In August 2017 we went to Oaxaca so we busily built our Oaxaca reading list before the trip. We took Beija and her friend Pacifica on this trip. They were both 12 when we set off and are great readers. They wrote some of the reviews for me – I am liking this approach! Our Oaxaca reading list has given me high anxiety about scorpions. As we noted in our post on keeping kids riveted, previewing learning before a trip helps to create a meaningful and lasting impact. Many of the book covers link directly to Amazon. I bought some, like Peter Kuper’s beautifully illustrated books, but many I was able to get at the library.So what follows is a reading list for:
Little ones (0-7ish)
Older ones (6-12ish)
Parents and advanced readers (11 up)
That said, I’ve enjoyed reading the second category just for some cultural insights so maybe some older kids could tolerate it too.
Oaxaca Reading List for Very Young Kids
The series of bilingual books by Cynthia Weil has beautiful Oaxacan folk art. Woodcarvers from Oaxaca made most of the wood figures in these books. El Piñatero is a bilingual book about a man who makes piñatas in Crespo, Oaxaca. This sweet, simple story gives a great sense of the culture in Crespo. The photography makes Don Ricardo, the piñata maker, feel as real to the reader as he is in Crespo.
Oaxaca Reading List for Older Kids
Laura Resau’s What the Moon Saw tells the story of a 14 year old girl from Maryland who spends the summer with her grandparents in the mountains of Oaxaca. The book teaches about nature, culture, and customs. Pacifica writes: I really enjoyed the parts when Clara Luna first sees her grandparents, when the bus is stuck on the drive there, her reaction to the village life: the food, chores, and all her thoughts about how her grandparents and the rest of the village live and work in that way. Here is Laura Resau’s discussion guide for the book. Laura Resau also wrote a very YA-y book, Red Glass, that addresses some of the brutal conditions that migrants face as they escape violence or poverty in their home countries.
Beija writes: The Balloons of Oaxaca leads us on a journey through the eyes of a young Mexican boy. When he is left to fend for himself in the big city of Oaxaca, he struggles to make money and find a place to sleep. The book showed me what it is like to be immersed into a new culture, a new life, try to earn money, have a place to sleep, and to earn friends that will help you with your struggles.

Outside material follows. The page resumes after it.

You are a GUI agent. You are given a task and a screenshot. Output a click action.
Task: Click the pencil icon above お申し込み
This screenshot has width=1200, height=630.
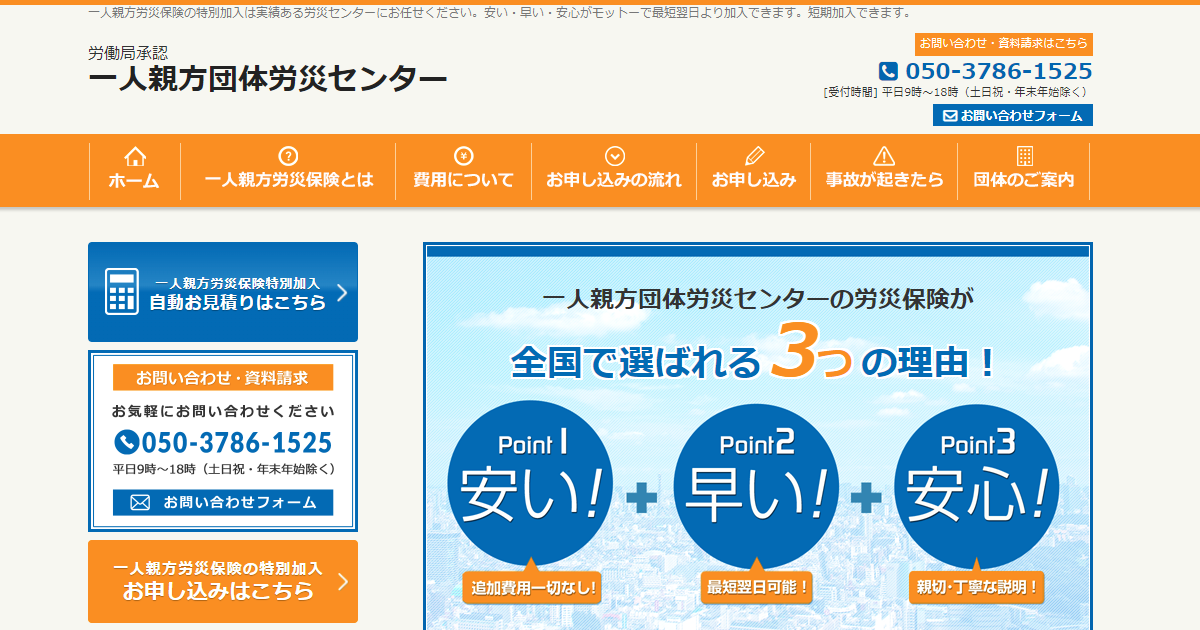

We are planning on volunteering at a school in Oaxaca. The Balloons of Oaxaca helped us to understand what the children there might be going through.
Oaxaca Reading List for Grownups (or Advanced Kids)
Peter Kuper has combined his great artistic talent with storytelling for Ruins and Diario de Oaxaca. Ruins is a graphic novel about a couple living in Oaxaca during the violent teacher’s strike. The other is Peter’s own sketches and narrative about his time living there. Enjoyable, beautiful books that make me wish I could draw. One request, Peter: enough with the scorpions! If you are interested in the textiles of the area, Eric Mindling’s Oaxaca Stories in Cloth is a quick, informative read about the textiles and traditional clothing in Oaxaca’s villages.
I am going to put Gabo here even though Macondo is a fictional place. Gabriel Garcia Marquez wrote One Hundred Years of Solitude when he lived in Mexico City and was inspired to write as he was driving from Acapulco. And because it is one of the most magical books I’ve ever read. Barabara Kingsolver’s The Lacuna highlights the connection between art and politics that infuses Mexico. Another wonderful read.
Like Water for Chocolateis a magical realism classic. It is an engaging story of star-crossed love, food, and family tradition. Warning, there is some violence and sexual content. Blossoms of Firewas a documentary about the women of Juchitán who have a much more gender-balanced community than most. The 11, almost 12, year-olds really enjoyed it and had a lot to say about gender roles afterward. We just got this one at the local library since it wasn’t available for streaming when we looked.
What were your favorite books and movies set in or near Oaxaca?